Pankaj Mahato
Pankaj Mahato

Reputation: 1113

When passing 2d array to function what is the difference between single pointer and double pointer?

We can pass a 2d array as a single pointer and as well as a double pointer. But in the 2nd case the output is not as expected. So what is wrong in the 2nd code?

Method 1:

#include <stdio.h>
void print(int *arr, int m, int n)
{
    int i, j;
    for (i = 0; i < m; i++)
      for (j = 0; j < n; j++)
        printf("%d ", *((arr+i*n) + j));
}

int main()
{
    int arr[][3] = {{1, 2, 3}, {4, 5, 6}, {7, 8, 9}};
    int m = 3, n = 3;
    print((int *)arr, m, n);
    return 0;
}

Output:

1 2 3 4 5 6 7 8 9

Method 2:

#include <stdio.h>
void print(int *arr[], int m, int n)
{
    int i, j;
    for (i = 0; i < m; i++)
      for (j = 0; j < n; j++)
        printf("%d ", *((arr+i*n) + j));
}

int main()
{
    int arr[][3] = {{1, 2, 3}, {4, 5, 6}, {7, 8, 9}};
    int m = 3;
    int n = 3;
    print((int **)arr, m, n);
    return 0;
}

Output:

1 3 5 7 9 3 0 -1990071075 0

Upvotes: 3

Views: 297

Answers (2)

David Ranieri
David Ranieri

Reputation: 41017

The first one is undefined behavior: Accesing a 2D array using a single pointer.

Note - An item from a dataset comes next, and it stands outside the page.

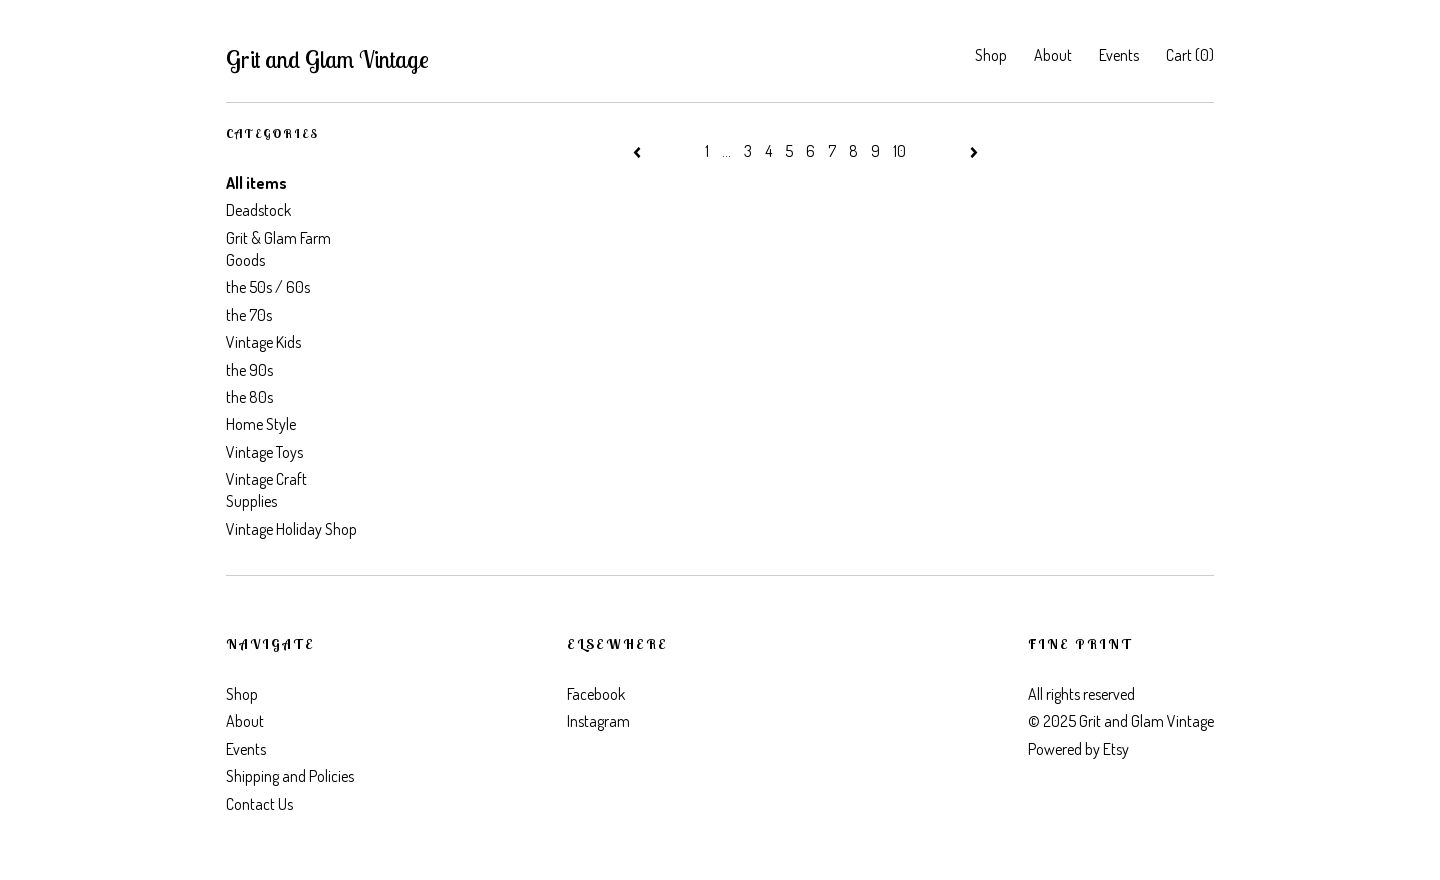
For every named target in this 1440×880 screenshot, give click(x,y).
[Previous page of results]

The second one is simply wrong, you can't pass a 2D array (arr[][3]) to an array of int pointers (*arr[]), take a look to Correct way of passing 2 dimensional array into a function:

void print(int *arr[], int m, int n)

Must be

void print(int arr[][3], int n) /* You don't need the last dimesion */

or

void print(int (*arr)[3], int n) /* A pointer to an array of integers */

But this way the column in arr[][3] must be globally defined. Isn't any other workaround?

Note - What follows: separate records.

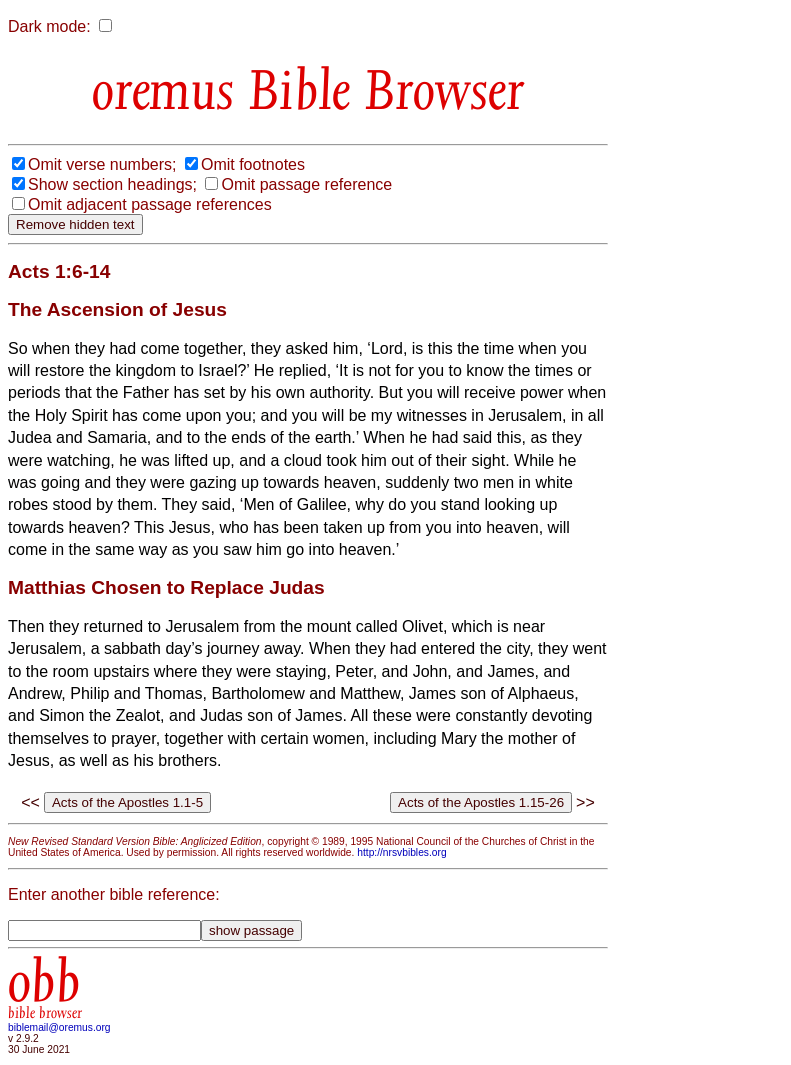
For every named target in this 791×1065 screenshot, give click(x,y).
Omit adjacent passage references (150, 204)
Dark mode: (49, 26)
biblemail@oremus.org (59, 1027)
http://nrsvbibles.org (401, 852)
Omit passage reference (306, 184)
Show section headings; (112, 184)
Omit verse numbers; (102, 164)
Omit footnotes (253, 164)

Under C99 you can use VLA's (Variable-length array):

void print(int rows, int cols, int arr[rows][cols])

Upvotes: 5

Marek Vavrusa
Marek Vavrusa

Reputation: 256

Alter Mann is right, but the main problem in Method 2 is this code:

*((arr+i*n) + j)

Since arr is now type of int *arr[], the element size is sizeof(int *) and not sizeof(int) as in the first case. So when f.e. arr = 0, then arr + 1 equals to 0 + sizeof(int*) instead of 0 + sizeof(int) as in the first case. It would work okay if the arr was casted to (int*) like:

*(((int *)arr+i*n) + j)

TL;DR you're jumping through the array by the pointer size, not an integer size.

My personal suggestion is to use pointers, but access it like an array:

int *arr[];
return arr[i][j];

This works every time unlike the pointer arithmetic that might bite you with the step size, like it did with your case.